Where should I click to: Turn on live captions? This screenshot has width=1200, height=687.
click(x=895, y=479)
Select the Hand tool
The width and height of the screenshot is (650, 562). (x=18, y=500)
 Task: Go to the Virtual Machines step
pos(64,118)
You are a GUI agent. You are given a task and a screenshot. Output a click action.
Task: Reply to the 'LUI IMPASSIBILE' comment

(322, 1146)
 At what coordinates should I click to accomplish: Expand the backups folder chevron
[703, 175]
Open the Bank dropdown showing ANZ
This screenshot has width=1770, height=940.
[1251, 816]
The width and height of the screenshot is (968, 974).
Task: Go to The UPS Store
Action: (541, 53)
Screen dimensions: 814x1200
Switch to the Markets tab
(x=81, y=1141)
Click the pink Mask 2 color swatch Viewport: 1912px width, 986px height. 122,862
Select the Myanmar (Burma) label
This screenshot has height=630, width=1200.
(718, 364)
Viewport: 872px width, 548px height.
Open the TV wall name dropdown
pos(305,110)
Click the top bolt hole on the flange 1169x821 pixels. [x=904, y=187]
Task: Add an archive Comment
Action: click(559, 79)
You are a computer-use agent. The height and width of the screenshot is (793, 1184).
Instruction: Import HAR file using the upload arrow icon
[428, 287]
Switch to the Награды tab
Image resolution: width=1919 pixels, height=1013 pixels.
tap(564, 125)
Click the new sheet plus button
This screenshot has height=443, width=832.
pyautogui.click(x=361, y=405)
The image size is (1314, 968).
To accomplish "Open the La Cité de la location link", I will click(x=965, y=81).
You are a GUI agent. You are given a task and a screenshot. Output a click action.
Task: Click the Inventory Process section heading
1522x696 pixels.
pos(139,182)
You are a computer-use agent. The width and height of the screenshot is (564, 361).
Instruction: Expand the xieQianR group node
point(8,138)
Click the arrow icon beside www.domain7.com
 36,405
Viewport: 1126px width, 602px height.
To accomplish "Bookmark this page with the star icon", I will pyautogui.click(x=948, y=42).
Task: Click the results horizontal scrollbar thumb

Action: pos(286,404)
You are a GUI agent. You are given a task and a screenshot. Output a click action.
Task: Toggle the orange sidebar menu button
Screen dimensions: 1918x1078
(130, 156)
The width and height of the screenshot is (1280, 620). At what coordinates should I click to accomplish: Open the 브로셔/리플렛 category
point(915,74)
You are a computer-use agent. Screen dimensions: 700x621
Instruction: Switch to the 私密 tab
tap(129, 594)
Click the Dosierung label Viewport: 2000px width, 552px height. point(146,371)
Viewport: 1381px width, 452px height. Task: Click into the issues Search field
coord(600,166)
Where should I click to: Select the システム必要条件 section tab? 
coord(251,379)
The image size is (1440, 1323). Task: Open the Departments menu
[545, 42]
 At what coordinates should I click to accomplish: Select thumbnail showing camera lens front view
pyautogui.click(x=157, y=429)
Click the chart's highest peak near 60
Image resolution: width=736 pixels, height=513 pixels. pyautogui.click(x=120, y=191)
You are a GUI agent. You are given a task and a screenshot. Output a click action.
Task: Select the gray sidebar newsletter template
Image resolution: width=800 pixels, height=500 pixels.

ACTIVITY: Please transcribe word for word the lines from the line with "1522x696 pixels." to the end of the material, both ends included.

RESPONSE TO THIS TASK:
1522x696 pixels.
pos(139,182)
You are a computer-use agent. The width and height of the screenshot is (564, 361).
Instruction: Expand the xieQianR group node
point(8,138)
Click the arrow icon beside www.domain7.com
 36,405
Viewport: 1126px width, 602px height.
To accomplish "Bookmark this page with the star icon", I will pyautogui.click(x=948, y=42).
Task: Click the results horizontal scrollbar thumb

Action: pos(286,404)
You are a GUI agent. You are given a task and a screenshot. Output a click action.
Task: Toggle the orange sidebar menu button
Screen dimensions: 1918x1078
(130, 156)
The width and height of the screenshot is (1280, 620). At what coordinates should I click to accomplish: Open the 브로셔/리플렛 category
point(915,74)
You are a computer-use agent. Screen dimensions: 700x621
Instruction: Switch to the 私密 tab
tap(129, 594)
Click the Dosierung label Viewport: 2000px width, 552px height. point(146,371)
Viewport: 1381px width, 452px height. Task: Click into the issues Search field
coord(600,166)
Where should I click to: Select the システム必要条件 section tab? 
coord(251,379)
The image size is (1440, 1323). Task: Open the Departments menu
[545, 42]
 At what coordinates should I click to accomplish: Select thumbnail showing camera lens front view
pyautogui.click(x=157, y=429)
Click the chart's highest peak near 60
Image resolution: width=736 pixels, height=513 pixels. pyautogui.click(x=120, y=191)
You are a GUI agent. You are given a task and a screenshot. Output a click action.
Task: Select the gray sidebar newsletter template
Image resolution: width=800 pixels, height=500 pixels.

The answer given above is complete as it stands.